On Wednesday, June 17, several of my fourth grade students went off to see the Wizard, the wonderful Wizard of Oz, in a production staged by PS 76 and Harlem Children's Zone and dedicated to the organization Teens Making a Difference, founded by Koree Richardson and Samantha Lawrence. With sets and costumes designed and sewn by members of the elementary school's dedicated staff, the nine-years-olds skipped close to Baum's original fantasy.
"You're nothing but a coward," Dorothy said.
"I guess I'm just a coward," said the Lion.
The audience of teachers, parents and siblings lacked the star quality of productions closer to Broadway. The evening I saw the City Center production of The Wiz, I shared the night with the stars of the brilliant winner of this year's Pulitzer Prize for Drama -- Lynn Nottage's Ruined, in the midst of an extended-extended run at New York City Center's Manhattan Theatre Club: Condola Rashad, Quincy Tyler Bernstine, and Cherise Boothe -- each as beautiful as they were masterful in Nottage's new play -- had a mini-reunion in the Mezzanine.
Nevertheless, the young students were washed in that end of year glow where everything is bright, and each day is a gift as life closes in on the season that makes everyone free: summer. They were also awash in their year ending exam triumphs. With only a very few exceptions, PS 76's fourth graders improved on their state exams, many scoring threes and fours on both their language and mathematics skills assessments: our months spent studying poetry, including the work of Langston Hughes, thanks to donations of books for all the fourth graders by Melanie Fallon-Houska and Random House, and the lattice method for multiplication, both thanks to the indomitable work of fourth grade teachers Ms. Miller and Ms. Dewely, a success.
Next week is the science fair. All this week and last, the halls have been home to tables and poster boards outlining the machinations of batteries and light bulbs; the making of an earthquake; the volcano that erupts; how water stubbornly splits.
"The salt gives the water sodium and chloride ions," one of my students said to an impromptu assembly of third graders.
"Water is neutral," her partner said. "So you need the salt to power the system. If we just used tap water, it wouldn't work. Right, Mr. Christian?"
"Right," I said. "So, tell us how the experiment works."

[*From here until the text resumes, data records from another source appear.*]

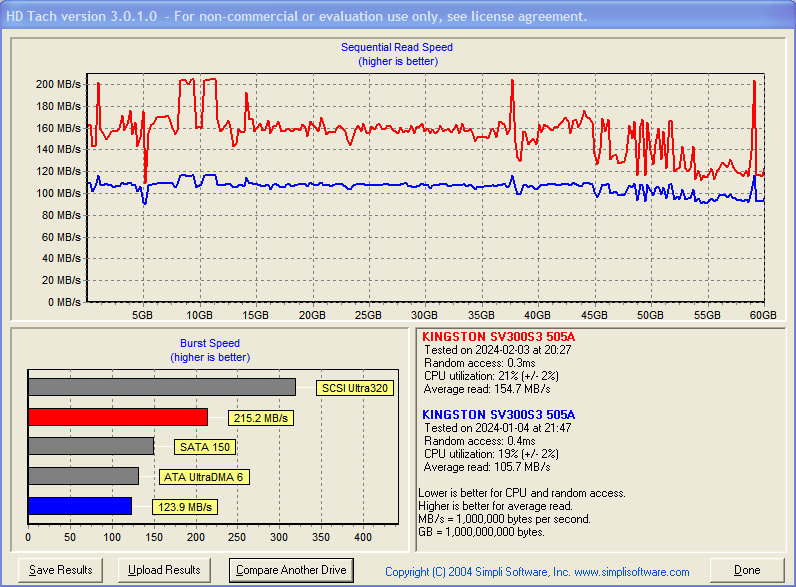Select the gray SCSI Ultra320 reference bar

point(162,387)
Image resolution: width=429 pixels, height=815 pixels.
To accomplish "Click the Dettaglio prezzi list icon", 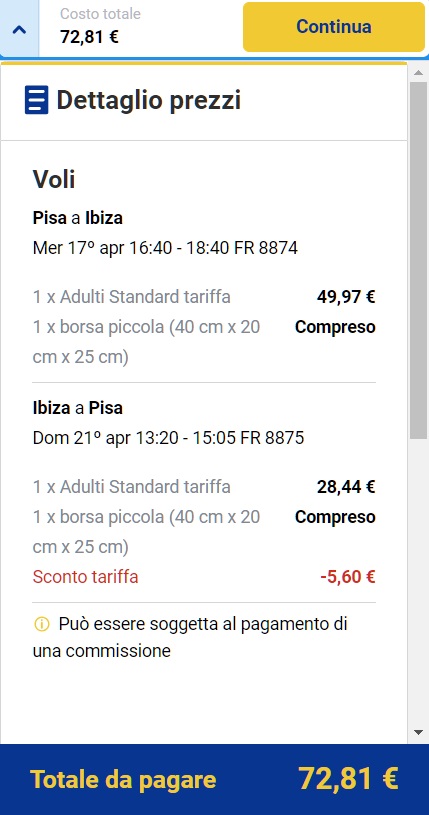I will click(x=36, y=100).
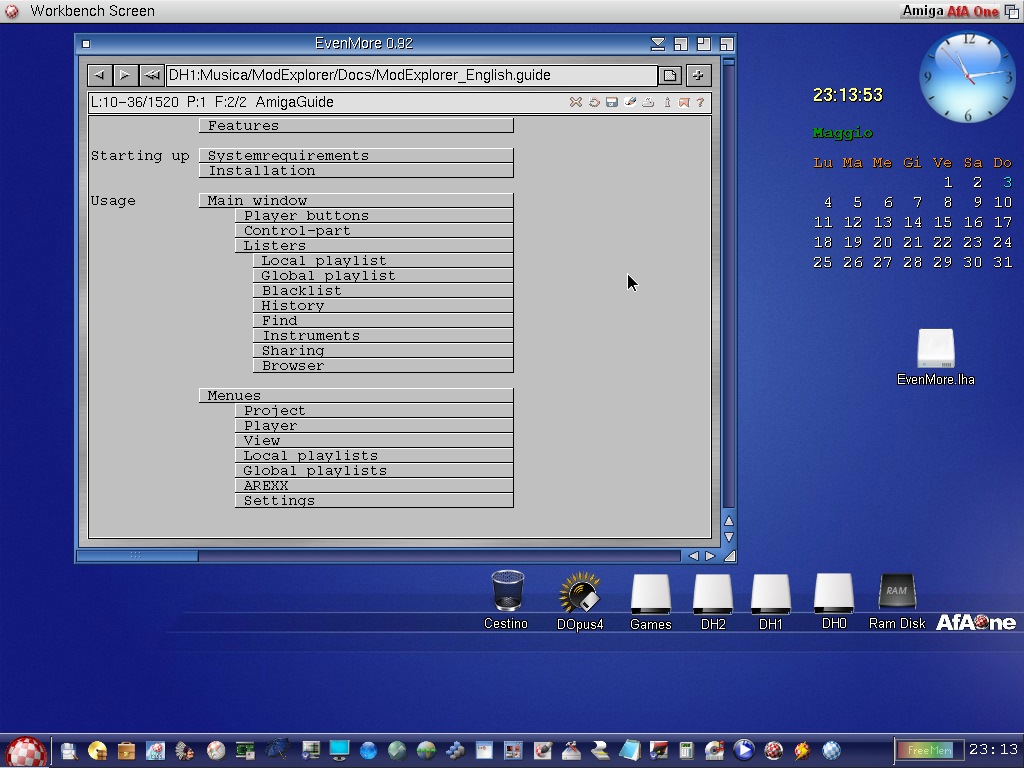Click the Cestino trash can icon
Image resolution: width=1024 pixels, height=768 pixels.
[x=507, y=592]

"Our materials are a jar, tap water, salt, two pencils, two insulated wires and a nine volt battery," the first student said. "H-2-O is water: two hydrogens and one oxygen. Sodium chloride is salt: N-A-C-L. When you dissolve the salt into the water, you get salt water, and sodium and chlorine ions. The sodium ions have a positive charge and the chlorine has a negative charge. So, we connect the wires to the battery and then to the pencils."
"What does that make the pencils?"
"Electrodes," she said. "The positive electrode is the anode and the negative electrode is the cathode."
"So we run the electric current through the electrodes and the chlorine ions are attracted to the anode and that powers the system to pull off hydrogens from the water molecules," he said. "Those are hydrogen bubbles around the cathode."
"Why do you need to use energy to pull off the hydrogens?"
"Because the water molecule is stable, and it doesn't want to come apart," he said.
"So what's left after you pull off the hydrogens?" I said.
"Wait, I know," Miss Electrode said.
"The sodium stays in solution..." Mr. Electric Current began.
"Wait," she said, stopping her fellow scientist. "The sodium stays in solution and we have water and hydroxyl ions. Right?"
"Sometimes my memory curves like a watermelon rind," Miss Electrode said.
"Elizabeth Alexander said that," Mr. Electric Current said. "'Curves like watermelon rinds.'"
"She's the President's poet," she said.
"Omni-Albert Murray," he said. "Omni-Barack Obama."